Murder-Suicide with Autistic Kid

Kevin Leitch posted a blog entry about a woman who killed her disabled son, who is described as autistic by some and Fragile X by some. I wrote a response, but he'd closed the commenting, so I'm posting it here.

"To echo what Amanda has said, there have been reports (mercifully few) of mothers murdering their children – with and without the subsequent suicide of the mother – and the majority of them involve “typical” children."

"Yes, this was murder. Murder of a child, followed by the mother immediately imposing capital punishment on herself.
As a person on the autistic spectrum, a longtime sufferer from severe depression, and the mother of an autistic child, I have compassion for both mother and child here. Yes, she murdered her son. Yes, it was wrong to murder him because he was autistic.
But rather than pointing the finger at the mother, I see far more fault in a society that would leave her unsupported until she reached the breaking point which resulted in this terrible tragedy. I have been close to that point before, and I can tell you that- as a person with few financial and social resources- the support offered to me and my children has been woefully inadequate."


At one point in Half Breed, Maria Cambell (I think that's her name) described thinking about killing herself and her children. She changed her mind at the last minute.

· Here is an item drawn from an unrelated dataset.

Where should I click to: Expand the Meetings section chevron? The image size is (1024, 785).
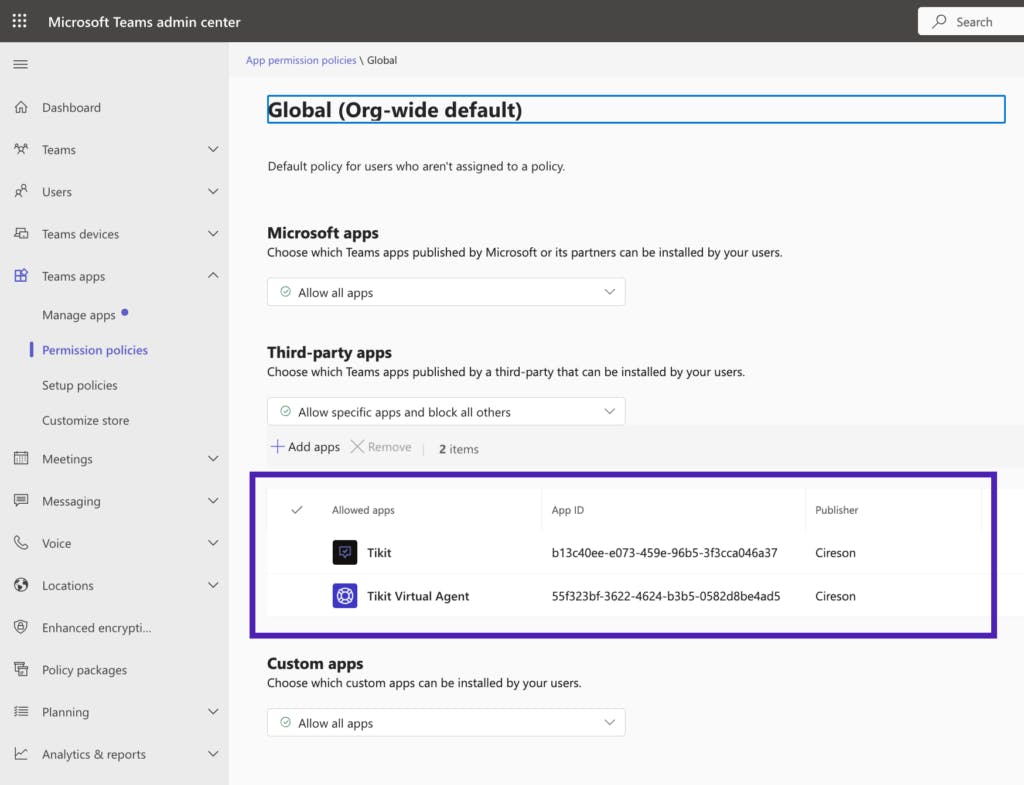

She felt like her life was intolerable, and since her children would only suffer the same sort of stuff she had, it would be better to spare them that.
I think most people reading that part view it as Maria Cambell being the target of discrimination to the point where she was very depressed, and her planning to kill her children as well as a twisted form of caring, considering her mental state.
But with disabled kids, it may be seen as perfectly reasonable, the discrimination aspect is usually ignored, and most people devalue the child(ren) killed.

"The nurse said, “you are getting better you are walking more each day” and the depressed person said, “No I’m not” The nurse said, “look, you walked all the way around the circuit…” the man replied, “Yeah, well you someone created (built) a shortcut through the middle of the center section we were walking around so that I was only walking half as much”"

When I get told I'm making progress, and given examples, I tend to say "that doesn't matter. It's this that matters." and point to something unchanged. For example, Mom says I've made progress because I have less meltdowns and the meltdowns are less severe. I respond that I haven't made progress because I feel just as trapped during meltdowns.